Scoring

Negative marking strategy

Control risk by separating confident attempts from guesses before the timer controls you.

Negative marking changes the meaning of speed. In a paper without penalty, a doubtful answer may be harmless. In a paper with penalty, every weak guess has a cost. A student who attempts too many uncertain questions may feel active during the test but lose marks after scoring. The goal is not fear; the goal is controlled risk.

When should I attempt a doubtful question?

Attempt a doubtful question only when you can remove enough options for a reason. If two options are impossible and two remain, the risk may be acceptable depending on the marking scheme and your current score target. If no option can be rejected confidently, skipping is often better. A guess based only on familiarity is not elimination.
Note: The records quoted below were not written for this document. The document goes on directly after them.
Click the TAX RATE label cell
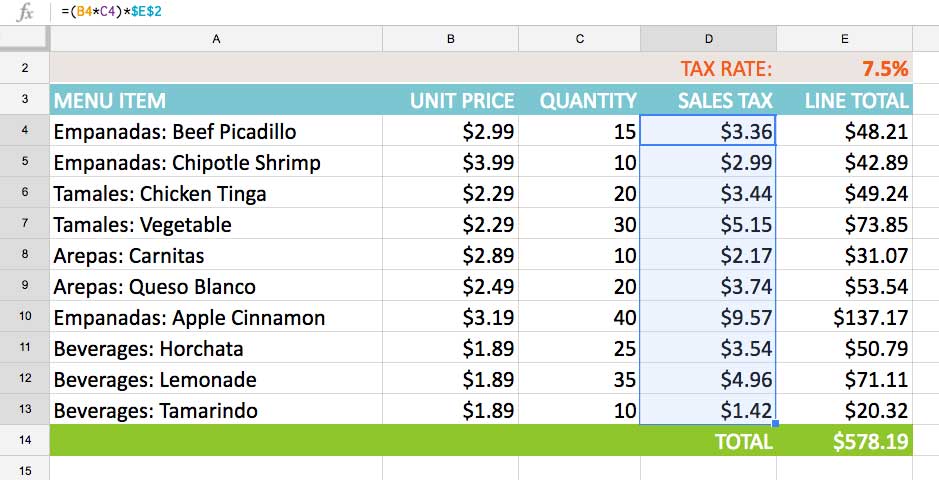Image resolution: width=939 pixels, height=480 pixels. (x=708, y=69)
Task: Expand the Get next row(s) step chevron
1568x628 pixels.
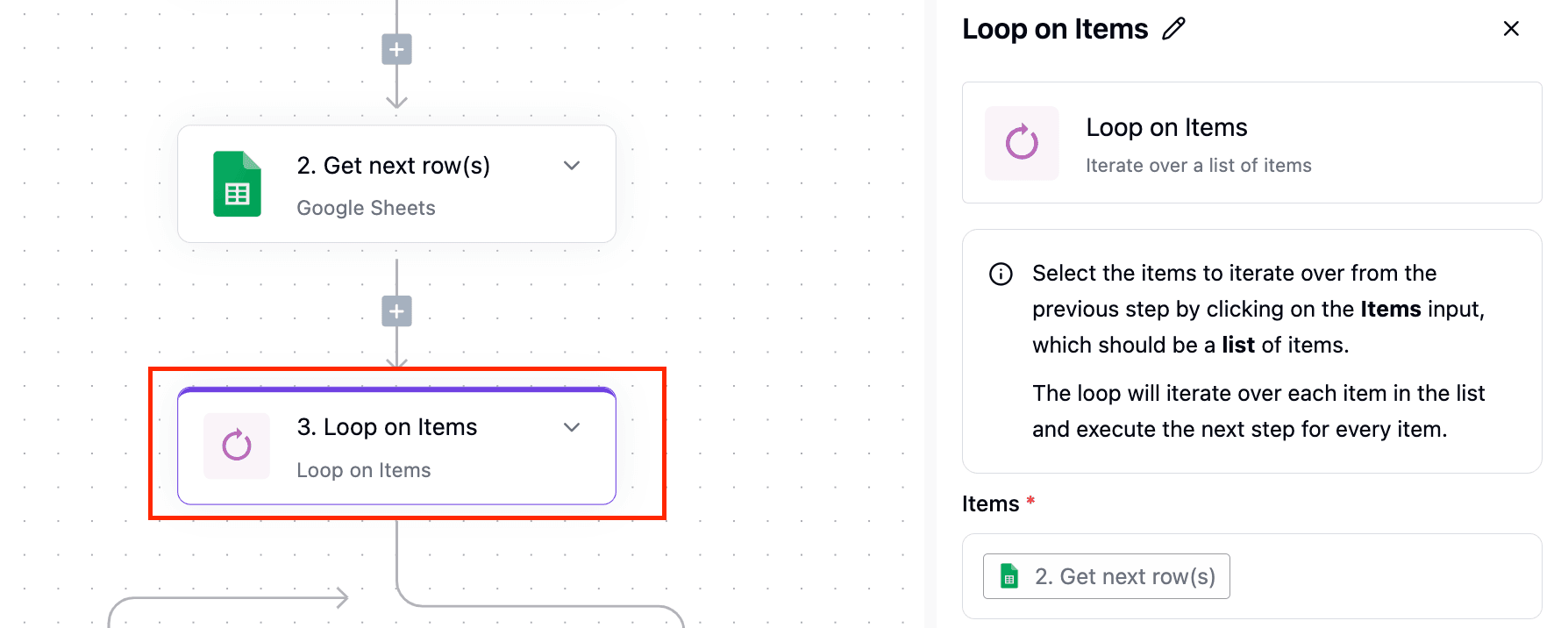Action: tap(572, 166)
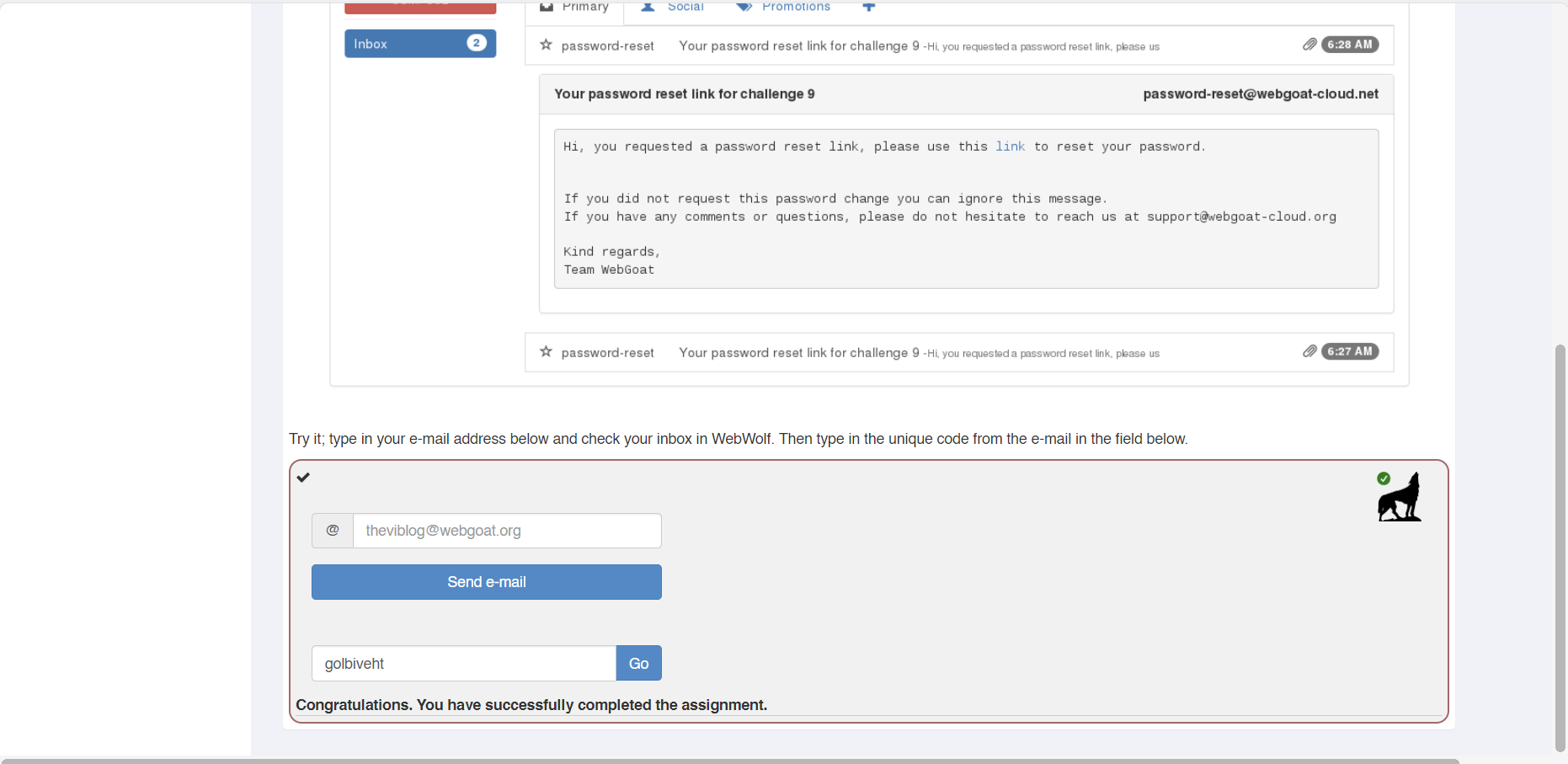Click the black checkmark in assignment box
Image resolution: width=1568 pixels, height=764 pixels.
pos(303,478)
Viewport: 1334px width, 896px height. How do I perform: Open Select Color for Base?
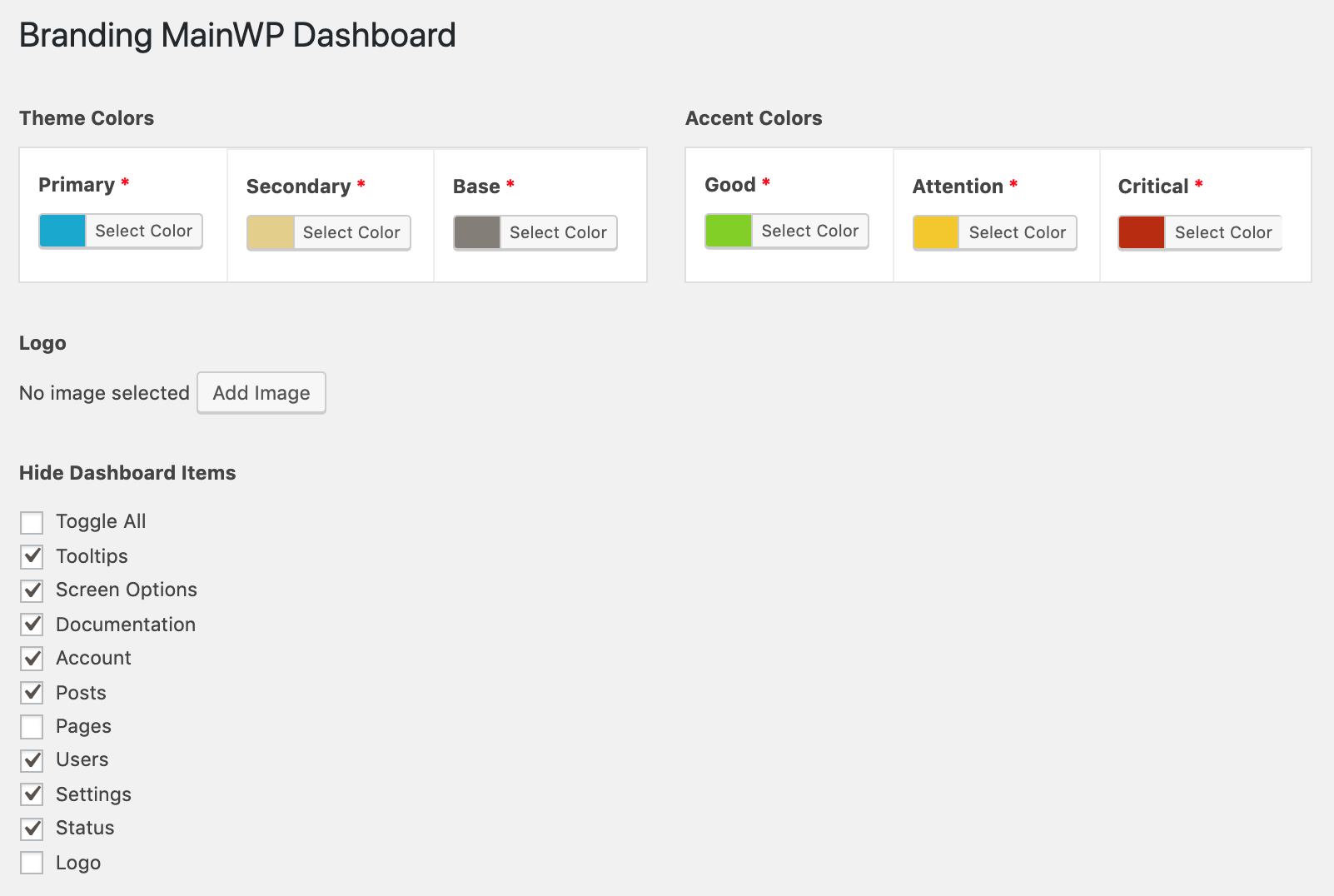[x=558, y=232]
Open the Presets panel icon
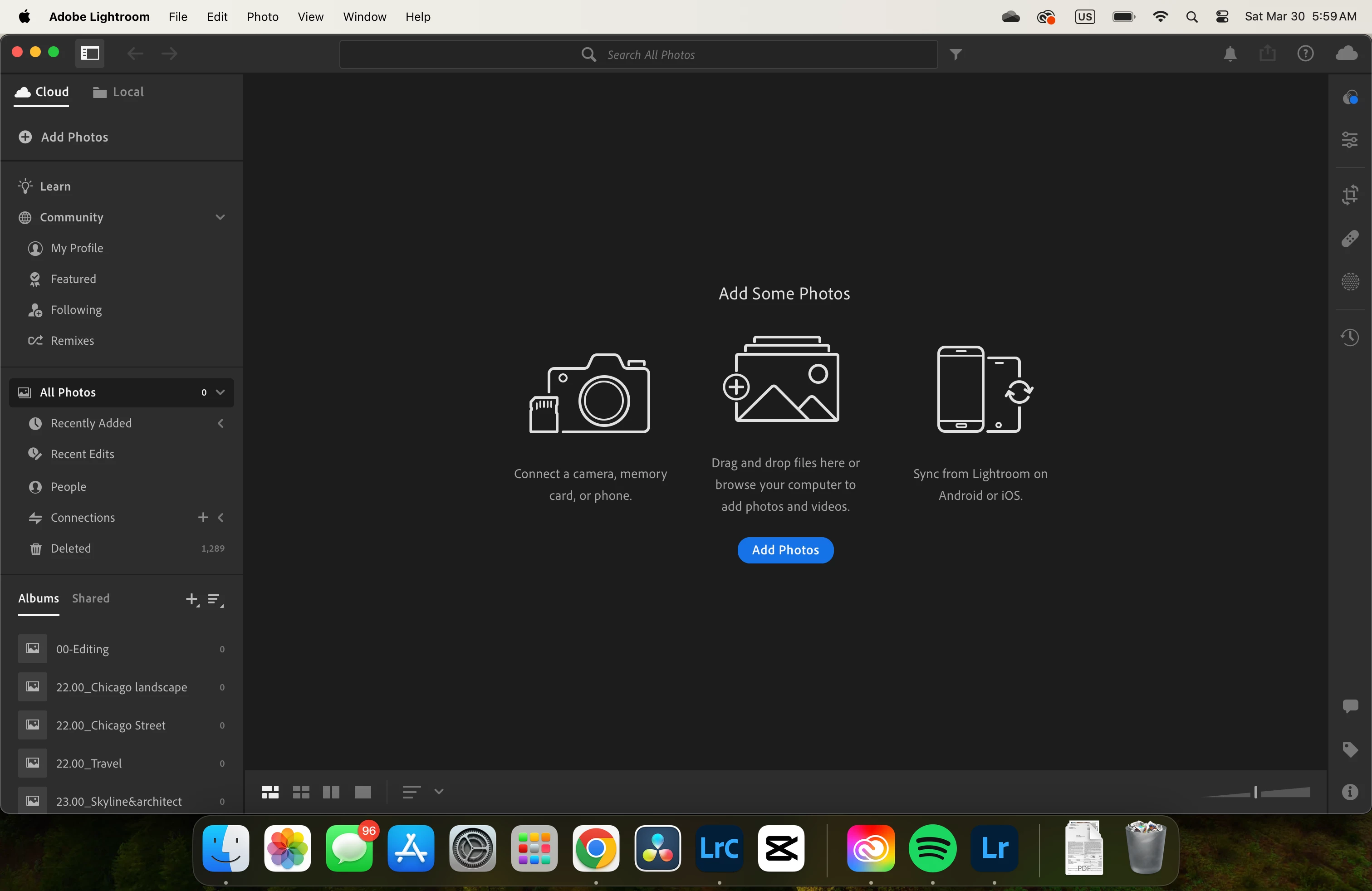 [x=1349, y=98]
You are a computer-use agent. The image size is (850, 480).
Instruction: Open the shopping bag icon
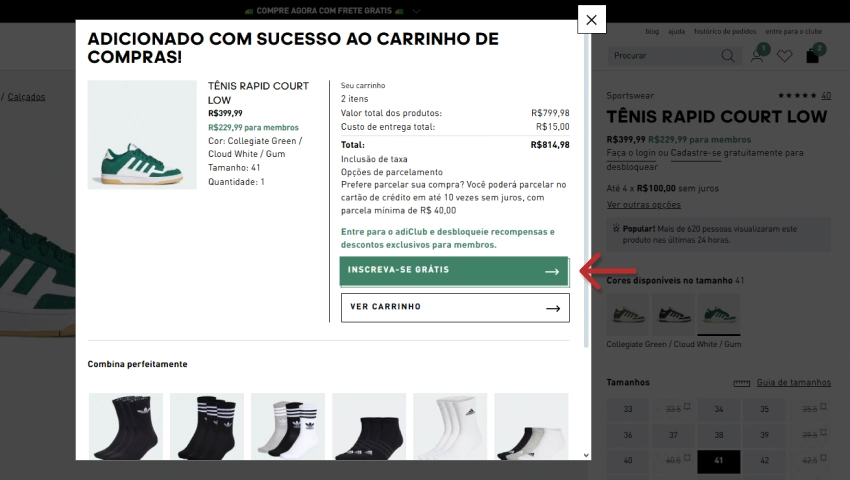tap(813, 56)
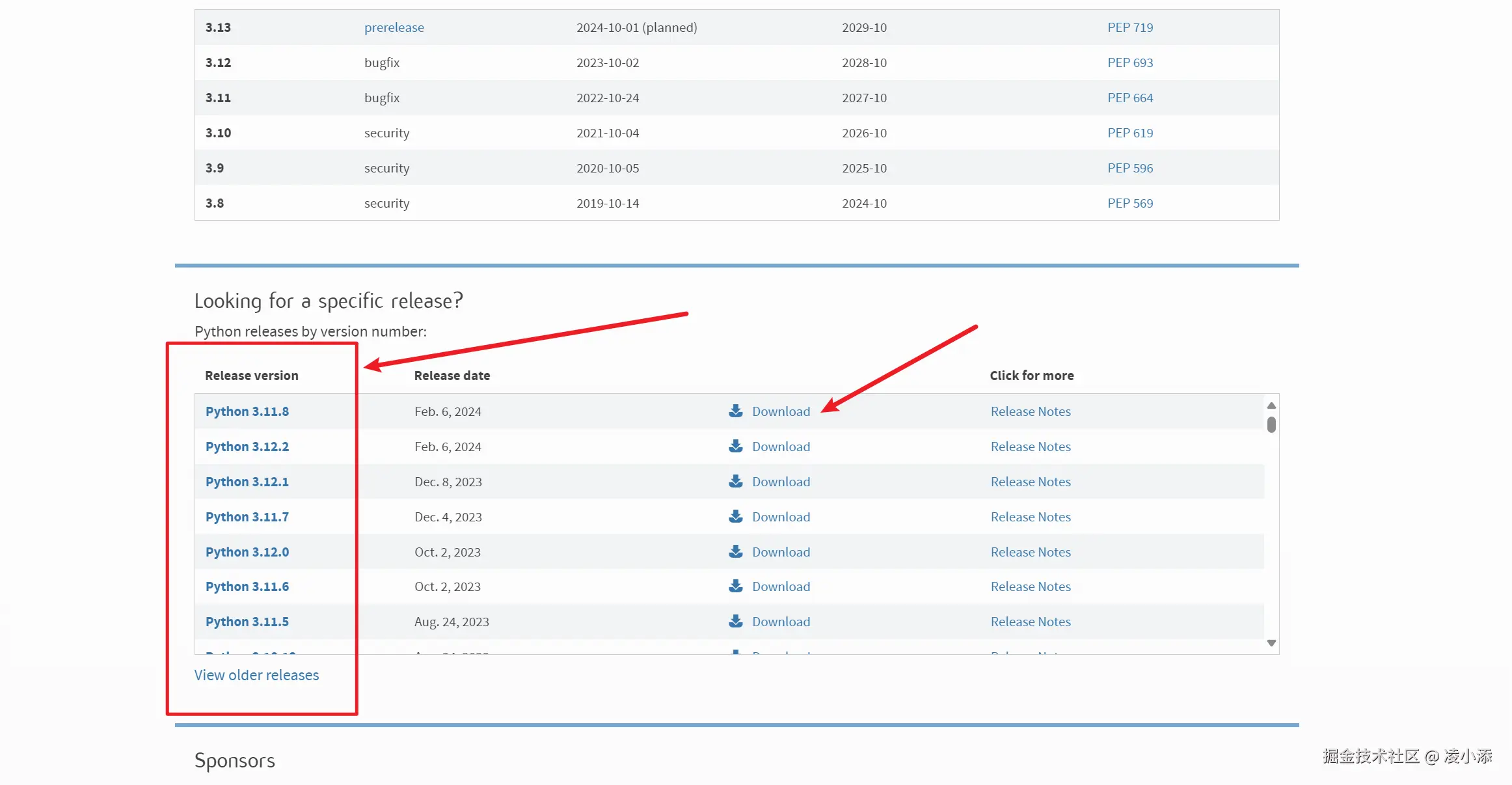Click download icon for Python 3.11.7

735,516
How should I create a skip rule?

A skip rule should be written before the mock begins. For example, skip if the first reading gives no direction, skip if a calculation becomes too long, or skip if two statements feel equally unknown. This rule protects the student from emotional decisions inside the timer. The skipped question can still be reviewed later; skipping in a mock is not failure when it protects the score.

How do I review negative marking after a test?

Separate wrong answers into confident wrong, half-known and blind guess. Confident wrong answers reveal misconception. Half-known answers reveal incomplete revision. Blind guesses reveal attempt discipline. A student should reduce blind guesses first because they are the easiest marks to protect. Misconceptions need slower repair because they can keep producing confident mistakes.

What does accuracy tell me?

Accuracy shows whether the attempt count is healthy. If attempts rise and accuracy falls sharply, the student is buying speed with marks. If attempts are low but accuracy is high, the student may need more timed exposure and topic confidence. The best attempt strategy is personal. It comes from comparing several reports, not copying another student's target attempt number.

How does Sarkari Engine apply this?

Sarkari Engine applies negative marking inside the scoring flow when the selected pack uses it. The mock-test analysis guide explains how to read the result after scoring. Students can use free packs for quick attempt-control practice, then use Pro for a longer 100-question paper where risky decisions become easier to see.

How should I change strategy during the test?

Use rounds. In the first round, attempt only questions that are direct or quickly solvable. In the second round, return to questions where partial elimination is possible. In the final round, avoid new blind guesses unless the scoring situation clearly justifies risk. This order keeps easy marks from being lost because a student spent too long fighting one doubtful item.

What is a healthy attempt pattern?

A healthy pattern is consistent across several mocks. If the number of attempts changes wildly from one paper to the next, the student may be reacting emotionally to difficulty. If wrong answers are mostly blind guesses, reduce attempts. If skipped questions are mostly solvable after the timer, practice faster recognition. If confident wrong answers repeat, go back to concepts before attempting another timed paper.